I did also like this title:
"Is the active crowd made up of a handful of (paid?) Cloudmade activists?"
That deliberately provocative title was followed by a paragraph with no mention of CloudMade. Considering 130,000+ members of the OSM project, it would require CloudMade to be paying over 650 people for your statement to have any relevance, I'm pretty sure they're not paying that many.
http://maker.geocommons.com/maps/1793
I think this illsutrates that "OSM then "shunning socially marginal places" - read as: only "cool and sunny places are mapped"?" is pretty far off target.
We find OSM is hugely popular with the humanitarian relief community because they have coverage in socially marginal places that commercial providers have no monetary incentive to map.
I think Mikel's Humanitarian Open Street Map Team (HOT) is a testament to this:
http://brainoff.com/weblog/2009/05/07/1399
Sure there are shortcoming to crowdsourcing data and folks are working hard to evolve those, but a lot of your conclusions seem either hasty or uninformed.

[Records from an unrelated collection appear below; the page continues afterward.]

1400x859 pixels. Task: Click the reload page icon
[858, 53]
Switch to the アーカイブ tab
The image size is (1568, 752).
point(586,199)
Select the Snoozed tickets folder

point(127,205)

The definition of known error has to be completely rethought with crowdsourcing. The data is perpetually improving/changing. It is not a one and done process where you can say the entire data set has a margin of error + or - 5 meters. This may make it unsuitable for some purposes but it is an innovation in the industry where the metadata needs to catch up. Not the other way around. Tom Tom is doing the same as well as Google and that will feedback into TeleAtlas at least on the Tom Tom side. Everyone is going to have to rethink how we measure accuracy and document metadata.